Fuyant le Madrid des cartes postales, il n’hésite pas à poser sa caméra dans les quartiers plus populaires, à la beauté peu évidente, comme Vallecas ou Concepción. Tandis qu’une carte de Madrid reproduit les 272 localisations décomptées dans ses films, l’exposition relève également les lieux obsédant l’artiste : taxis, quincailleries, cimetières ou pharmacies qui constellent son œuvre. Comme Jacques Demy avait fait repeindre la ville de Rochefort pour ses Demoiselles, Pedro Almodóvar a parfois eu recours à des artifices pour embellir Madrid.
Les couleurs d’un Madrid «idyllique»
«Les couleurs sont très importantes et totalement fictives.
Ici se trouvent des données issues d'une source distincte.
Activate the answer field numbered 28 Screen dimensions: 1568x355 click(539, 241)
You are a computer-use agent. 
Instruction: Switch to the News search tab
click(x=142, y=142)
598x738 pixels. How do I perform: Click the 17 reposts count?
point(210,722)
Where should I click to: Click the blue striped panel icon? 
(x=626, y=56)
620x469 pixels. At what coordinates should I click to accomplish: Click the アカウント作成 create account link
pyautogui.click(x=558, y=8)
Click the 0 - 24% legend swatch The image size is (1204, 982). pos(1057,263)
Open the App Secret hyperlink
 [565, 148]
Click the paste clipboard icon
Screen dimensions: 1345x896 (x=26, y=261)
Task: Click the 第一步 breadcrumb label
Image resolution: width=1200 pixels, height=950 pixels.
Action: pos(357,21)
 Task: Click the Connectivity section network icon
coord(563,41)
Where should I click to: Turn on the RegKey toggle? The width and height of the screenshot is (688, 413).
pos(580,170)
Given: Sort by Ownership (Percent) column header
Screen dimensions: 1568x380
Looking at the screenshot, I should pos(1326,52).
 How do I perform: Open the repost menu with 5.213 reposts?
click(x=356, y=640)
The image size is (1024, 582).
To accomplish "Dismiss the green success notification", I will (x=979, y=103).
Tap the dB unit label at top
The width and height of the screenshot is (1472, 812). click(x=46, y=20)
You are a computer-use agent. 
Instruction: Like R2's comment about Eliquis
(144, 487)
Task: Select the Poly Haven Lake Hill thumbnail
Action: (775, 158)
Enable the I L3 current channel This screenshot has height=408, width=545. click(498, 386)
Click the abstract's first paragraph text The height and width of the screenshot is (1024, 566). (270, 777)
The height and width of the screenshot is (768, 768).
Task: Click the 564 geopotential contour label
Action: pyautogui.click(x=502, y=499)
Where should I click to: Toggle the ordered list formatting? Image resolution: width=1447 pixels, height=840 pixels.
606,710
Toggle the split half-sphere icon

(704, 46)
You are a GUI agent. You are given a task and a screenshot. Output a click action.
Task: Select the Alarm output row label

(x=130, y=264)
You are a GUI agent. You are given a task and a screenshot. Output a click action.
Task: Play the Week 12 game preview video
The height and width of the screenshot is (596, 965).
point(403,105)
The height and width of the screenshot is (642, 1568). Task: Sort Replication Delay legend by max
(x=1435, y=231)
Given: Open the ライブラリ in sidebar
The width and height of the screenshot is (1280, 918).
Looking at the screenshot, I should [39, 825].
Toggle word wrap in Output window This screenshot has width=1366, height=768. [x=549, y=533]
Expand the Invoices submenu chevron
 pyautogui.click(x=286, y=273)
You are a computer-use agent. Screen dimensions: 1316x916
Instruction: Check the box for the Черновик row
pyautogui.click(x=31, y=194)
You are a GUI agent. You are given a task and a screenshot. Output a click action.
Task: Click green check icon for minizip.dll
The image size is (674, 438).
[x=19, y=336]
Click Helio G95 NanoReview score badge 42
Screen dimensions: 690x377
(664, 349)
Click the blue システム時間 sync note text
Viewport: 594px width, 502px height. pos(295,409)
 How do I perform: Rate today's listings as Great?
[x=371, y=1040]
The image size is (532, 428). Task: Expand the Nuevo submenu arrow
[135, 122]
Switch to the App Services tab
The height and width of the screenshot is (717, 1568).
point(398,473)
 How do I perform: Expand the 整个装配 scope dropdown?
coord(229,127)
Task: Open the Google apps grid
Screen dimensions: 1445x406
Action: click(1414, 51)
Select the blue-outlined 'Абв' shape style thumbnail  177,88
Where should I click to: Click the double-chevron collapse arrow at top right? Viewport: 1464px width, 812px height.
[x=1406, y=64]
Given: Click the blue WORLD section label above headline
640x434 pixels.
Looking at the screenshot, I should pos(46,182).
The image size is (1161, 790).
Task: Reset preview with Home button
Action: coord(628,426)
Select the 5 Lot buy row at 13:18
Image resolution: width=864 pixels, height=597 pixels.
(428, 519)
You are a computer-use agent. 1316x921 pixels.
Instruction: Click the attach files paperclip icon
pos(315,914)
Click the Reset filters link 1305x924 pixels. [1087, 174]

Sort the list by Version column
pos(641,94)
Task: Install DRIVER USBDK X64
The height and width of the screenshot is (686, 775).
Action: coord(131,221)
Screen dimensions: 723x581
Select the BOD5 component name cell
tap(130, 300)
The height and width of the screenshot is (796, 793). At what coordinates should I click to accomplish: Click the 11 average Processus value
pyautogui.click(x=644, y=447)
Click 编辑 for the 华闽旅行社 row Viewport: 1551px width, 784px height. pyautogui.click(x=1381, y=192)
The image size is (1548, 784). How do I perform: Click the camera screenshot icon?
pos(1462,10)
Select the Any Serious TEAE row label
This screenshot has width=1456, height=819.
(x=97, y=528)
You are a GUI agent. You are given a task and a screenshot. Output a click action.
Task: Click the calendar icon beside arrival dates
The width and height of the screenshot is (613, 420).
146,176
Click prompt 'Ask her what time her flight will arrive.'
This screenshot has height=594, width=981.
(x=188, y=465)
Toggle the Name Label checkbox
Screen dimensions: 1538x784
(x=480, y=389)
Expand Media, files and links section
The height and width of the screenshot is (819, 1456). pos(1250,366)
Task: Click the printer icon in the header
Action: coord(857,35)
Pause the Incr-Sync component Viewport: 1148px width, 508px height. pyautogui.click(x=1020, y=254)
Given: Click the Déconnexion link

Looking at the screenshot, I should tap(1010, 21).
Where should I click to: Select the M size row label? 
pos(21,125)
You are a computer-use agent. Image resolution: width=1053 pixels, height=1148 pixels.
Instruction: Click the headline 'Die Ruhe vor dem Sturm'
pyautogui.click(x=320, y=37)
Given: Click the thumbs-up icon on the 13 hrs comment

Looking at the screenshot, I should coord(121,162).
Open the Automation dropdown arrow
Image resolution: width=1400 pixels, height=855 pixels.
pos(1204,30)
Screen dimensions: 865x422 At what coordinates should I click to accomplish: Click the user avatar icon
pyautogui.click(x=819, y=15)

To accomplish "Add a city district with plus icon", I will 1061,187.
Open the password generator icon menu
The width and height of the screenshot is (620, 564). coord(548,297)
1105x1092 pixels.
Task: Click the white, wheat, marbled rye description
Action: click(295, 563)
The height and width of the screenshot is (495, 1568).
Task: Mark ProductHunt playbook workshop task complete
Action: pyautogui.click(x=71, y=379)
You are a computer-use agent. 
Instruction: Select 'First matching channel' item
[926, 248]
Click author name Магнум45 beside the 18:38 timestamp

Cela vient du souvenir qu’il a de l’Espagne franquiste, en noir et blanc. Sa façon de se venger consiste, selon lui, à inonder ses films de couleurs», explique Pedro Sánchez. Le visiteur peut ainsi voir les toiles de fond utilisées pour reproduire la terrasse de Pepa aux vues panoramiques sur tout Madrid dans Femmes au bord de la crise de nerf (1988), car elle n’aurait jamais supporté le poids du matériel de tournage. «C’est un Madrid idyllique» qu’on voit dans Mères parallèles (2021) ou Julieta (2016), dans lequel les héroïnes ont d’immenses appartements madrilènes malgré un niveau de vie moyen.
L’esthétique «almodovarienne» va jusqu’à récréer des chefs-d’œuvre de Magritte, Rothko, Velasquez, Dali, le Titien, Hopper… dans les plans de ses films, comme le décrypte une vidéo. Le cinéaste a mis beaucoup de lui dans ses décors : «les maisons d’Almodóvar, on ne les a pas vues dans les magazines comme pour certains cinéastes, mais dans ses films», dit Pedro Sánchez, qui rappelle que Douleur et gloire (2019) reproduit son appartement actuel à Madrid, avec certains de ses propres fauteuils. «Voici ma vie», aurait dit le cinéaste lorsqu’il a visité l’exposition, avant le public et loin des caméras.
«Madrid, chica Almodóvar». Jusqu’au 20 octobre. Conde Duque – Madrid.